Problem details:
Convert the lines from the one containing "Viewport: 786px width, 406px height." through the one containing "click(147, 366)", both included, into a numbered list, skipping any blank lines.

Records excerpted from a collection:
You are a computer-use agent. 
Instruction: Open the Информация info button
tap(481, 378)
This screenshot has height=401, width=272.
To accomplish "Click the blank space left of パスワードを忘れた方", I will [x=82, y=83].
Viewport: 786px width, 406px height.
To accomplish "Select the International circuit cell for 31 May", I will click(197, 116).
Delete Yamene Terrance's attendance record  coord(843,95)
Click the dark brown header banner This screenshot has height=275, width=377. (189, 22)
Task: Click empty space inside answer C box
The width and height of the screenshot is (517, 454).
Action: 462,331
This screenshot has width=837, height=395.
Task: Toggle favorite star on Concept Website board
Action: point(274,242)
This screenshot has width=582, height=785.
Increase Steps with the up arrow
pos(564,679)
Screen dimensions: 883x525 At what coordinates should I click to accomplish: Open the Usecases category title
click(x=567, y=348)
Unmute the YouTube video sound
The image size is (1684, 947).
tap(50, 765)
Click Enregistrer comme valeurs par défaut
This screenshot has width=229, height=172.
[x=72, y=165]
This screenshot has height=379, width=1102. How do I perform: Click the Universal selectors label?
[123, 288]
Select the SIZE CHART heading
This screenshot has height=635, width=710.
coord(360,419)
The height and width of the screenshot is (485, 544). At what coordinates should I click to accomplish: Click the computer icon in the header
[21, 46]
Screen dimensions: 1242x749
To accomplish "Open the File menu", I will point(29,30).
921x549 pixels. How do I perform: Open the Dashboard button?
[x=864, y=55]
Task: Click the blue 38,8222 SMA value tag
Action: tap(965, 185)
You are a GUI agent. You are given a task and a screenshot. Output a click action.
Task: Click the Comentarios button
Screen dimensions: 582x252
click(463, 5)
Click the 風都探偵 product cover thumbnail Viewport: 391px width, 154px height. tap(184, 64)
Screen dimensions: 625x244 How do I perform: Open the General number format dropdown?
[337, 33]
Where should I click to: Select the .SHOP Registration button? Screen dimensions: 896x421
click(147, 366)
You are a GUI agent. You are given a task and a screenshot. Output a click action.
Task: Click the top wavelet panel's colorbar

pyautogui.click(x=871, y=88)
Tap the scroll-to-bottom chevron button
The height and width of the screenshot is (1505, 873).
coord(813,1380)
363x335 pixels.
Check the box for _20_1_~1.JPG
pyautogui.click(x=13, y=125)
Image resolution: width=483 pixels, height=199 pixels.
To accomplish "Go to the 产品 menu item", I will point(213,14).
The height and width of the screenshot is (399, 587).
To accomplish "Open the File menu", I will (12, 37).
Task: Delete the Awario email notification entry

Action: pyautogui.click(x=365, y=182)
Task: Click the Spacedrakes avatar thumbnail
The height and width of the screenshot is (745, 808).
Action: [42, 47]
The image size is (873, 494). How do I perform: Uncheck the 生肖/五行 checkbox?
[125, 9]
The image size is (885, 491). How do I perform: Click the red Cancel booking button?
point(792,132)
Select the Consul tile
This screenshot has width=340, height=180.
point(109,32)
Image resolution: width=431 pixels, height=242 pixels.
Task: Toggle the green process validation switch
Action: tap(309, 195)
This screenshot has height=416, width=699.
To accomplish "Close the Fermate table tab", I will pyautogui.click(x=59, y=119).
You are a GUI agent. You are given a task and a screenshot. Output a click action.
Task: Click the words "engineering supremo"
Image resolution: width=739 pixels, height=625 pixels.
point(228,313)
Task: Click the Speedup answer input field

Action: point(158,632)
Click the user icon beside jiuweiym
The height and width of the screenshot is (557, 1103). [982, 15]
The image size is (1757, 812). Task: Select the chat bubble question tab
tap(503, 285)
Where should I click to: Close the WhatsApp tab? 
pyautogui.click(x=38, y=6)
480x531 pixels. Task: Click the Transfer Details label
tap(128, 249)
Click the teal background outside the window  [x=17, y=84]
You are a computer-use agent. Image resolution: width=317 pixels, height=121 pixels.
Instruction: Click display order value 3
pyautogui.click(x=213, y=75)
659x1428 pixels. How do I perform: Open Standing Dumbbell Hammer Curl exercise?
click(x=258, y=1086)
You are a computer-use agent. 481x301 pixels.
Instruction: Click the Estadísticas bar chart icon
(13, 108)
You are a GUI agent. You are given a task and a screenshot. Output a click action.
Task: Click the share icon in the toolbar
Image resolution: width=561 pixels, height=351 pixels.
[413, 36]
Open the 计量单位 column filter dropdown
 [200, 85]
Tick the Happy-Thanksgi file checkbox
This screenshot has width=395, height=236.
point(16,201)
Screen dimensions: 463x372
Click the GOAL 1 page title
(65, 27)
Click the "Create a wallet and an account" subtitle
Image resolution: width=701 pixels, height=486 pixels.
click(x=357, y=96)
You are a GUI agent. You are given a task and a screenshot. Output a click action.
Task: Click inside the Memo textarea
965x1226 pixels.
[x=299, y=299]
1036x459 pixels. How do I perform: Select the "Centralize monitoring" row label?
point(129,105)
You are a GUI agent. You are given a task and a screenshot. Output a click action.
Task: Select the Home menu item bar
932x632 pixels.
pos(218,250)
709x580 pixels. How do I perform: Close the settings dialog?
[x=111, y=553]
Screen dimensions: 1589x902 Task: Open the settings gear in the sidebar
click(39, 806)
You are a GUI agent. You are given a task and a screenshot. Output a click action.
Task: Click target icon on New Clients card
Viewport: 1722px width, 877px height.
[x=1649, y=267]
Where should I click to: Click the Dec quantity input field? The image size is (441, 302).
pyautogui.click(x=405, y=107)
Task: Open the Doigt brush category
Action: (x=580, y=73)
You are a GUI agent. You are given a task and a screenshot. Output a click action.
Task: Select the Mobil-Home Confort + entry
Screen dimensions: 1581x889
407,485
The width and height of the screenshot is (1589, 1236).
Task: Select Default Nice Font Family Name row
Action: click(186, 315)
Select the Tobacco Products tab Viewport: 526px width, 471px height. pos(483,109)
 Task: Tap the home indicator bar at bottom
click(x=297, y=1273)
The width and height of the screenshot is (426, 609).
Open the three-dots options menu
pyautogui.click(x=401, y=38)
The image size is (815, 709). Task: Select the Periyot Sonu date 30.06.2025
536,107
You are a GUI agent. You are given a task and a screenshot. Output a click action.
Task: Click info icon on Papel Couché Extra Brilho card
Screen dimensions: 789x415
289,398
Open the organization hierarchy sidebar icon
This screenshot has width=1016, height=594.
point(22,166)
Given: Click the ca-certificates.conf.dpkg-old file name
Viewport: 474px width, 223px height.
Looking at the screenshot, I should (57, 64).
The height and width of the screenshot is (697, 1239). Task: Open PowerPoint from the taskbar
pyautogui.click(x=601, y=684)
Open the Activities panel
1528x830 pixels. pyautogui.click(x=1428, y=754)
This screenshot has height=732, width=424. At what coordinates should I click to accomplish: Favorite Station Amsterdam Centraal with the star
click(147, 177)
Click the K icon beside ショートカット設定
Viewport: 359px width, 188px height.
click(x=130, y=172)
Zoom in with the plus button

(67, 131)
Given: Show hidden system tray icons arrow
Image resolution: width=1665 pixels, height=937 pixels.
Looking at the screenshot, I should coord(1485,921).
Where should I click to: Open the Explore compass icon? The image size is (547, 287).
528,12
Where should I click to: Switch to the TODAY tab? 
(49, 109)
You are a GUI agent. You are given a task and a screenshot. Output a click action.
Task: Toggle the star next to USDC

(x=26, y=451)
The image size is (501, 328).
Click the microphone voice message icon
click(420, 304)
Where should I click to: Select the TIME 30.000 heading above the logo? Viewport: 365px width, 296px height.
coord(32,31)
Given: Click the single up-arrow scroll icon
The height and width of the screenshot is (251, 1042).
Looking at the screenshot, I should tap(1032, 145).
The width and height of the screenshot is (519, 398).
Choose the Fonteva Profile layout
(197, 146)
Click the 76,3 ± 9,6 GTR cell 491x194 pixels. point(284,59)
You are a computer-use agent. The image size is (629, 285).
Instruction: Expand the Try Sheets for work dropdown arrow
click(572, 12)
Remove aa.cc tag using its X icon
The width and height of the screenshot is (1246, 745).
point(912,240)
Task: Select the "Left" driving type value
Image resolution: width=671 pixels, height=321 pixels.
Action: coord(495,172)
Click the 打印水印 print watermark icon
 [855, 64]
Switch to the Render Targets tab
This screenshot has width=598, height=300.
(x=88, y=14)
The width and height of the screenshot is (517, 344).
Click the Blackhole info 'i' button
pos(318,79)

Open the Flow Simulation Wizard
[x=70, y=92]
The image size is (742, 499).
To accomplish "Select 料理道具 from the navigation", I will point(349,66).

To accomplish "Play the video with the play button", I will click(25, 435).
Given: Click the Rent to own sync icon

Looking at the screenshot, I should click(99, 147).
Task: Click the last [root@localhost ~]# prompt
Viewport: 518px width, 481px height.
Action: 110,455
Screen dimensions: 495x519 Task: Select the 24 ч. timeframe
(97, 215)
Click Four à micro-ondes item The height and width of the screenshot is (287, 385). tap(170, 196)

Final result:
1. Viewport: 786px width, 406px height.
2. To accomplish "Select the International circuit cell for 31 May", I will click(197, 116).
3. Delete Yamene Terrance's attendance record  coord(843,95)
4. Click the dark brown header banner This screenshot has height=275, width=377. (189, 22)
5. Task: Click empty space inside answer C box
6. The width and height of the screenshot is (517, 454).
7. Action: 462,331
8. This screenshot has width=837, height=395.
9. Task: Toggle favorite star on Concept Website board
10. Action: point(274,242)
11. This screenshot has width=582, height=785.
12. Increase Steps with the up arrow
13. pos(564,679)
14. Screen dimensions: 883x525 At what coordinates should I click to accomplish: Open the Usecases category title
15. click(x=567, y=348)
16. Unmute the YouTube video sound
17. The image size is (1684, 947).
18. tap(50, 765)
19. Click Enregistrer comme valeurs par défaut
20. This screenshot has width=229, height=172.
21. [x=72, y=165]
22. This screenshot has height=379, width=1102. How do I perform: Click the Universal selectors label?
23. [123, 288]
24. Select the SIZE CHART heading
25. This screenshot has height=635, width=710.
26. coord(360,419)
27. The height and width of the screenshot is (485, 544). At what coordinates should I click to accomplish: Click the computer icon in the header
28. [21, 46]
29. Screen dimensions: 1242x749
30. To accomplish "Open the File menu", I will point(29,30).
31. 921x549 pixels. How do I perform: Open the Dashboard button?
32. [x=864, y=55]
33. Task: Click the blue 38,8222 SMA value tag
34. Action: tap(965, 185)
35. You are a GUI agent. You are given a task and a screenshot. Output a click action.
36. Task: Click the Comentarios button
37. Screen dimensions: 582x252
38. click(463, 5)
39. Click the 風都探偵 product cover thumbnail Viewport: 391px width, 154px height. tap(184, 64)
40. Screen dimensions: 625x244 How do I perform: Open the General number format dropdown?
41. [337, 33]
42. Where should I click to: Select the .SHOP Registration button? Screen dimensions: 896x421
43. click(147, 366)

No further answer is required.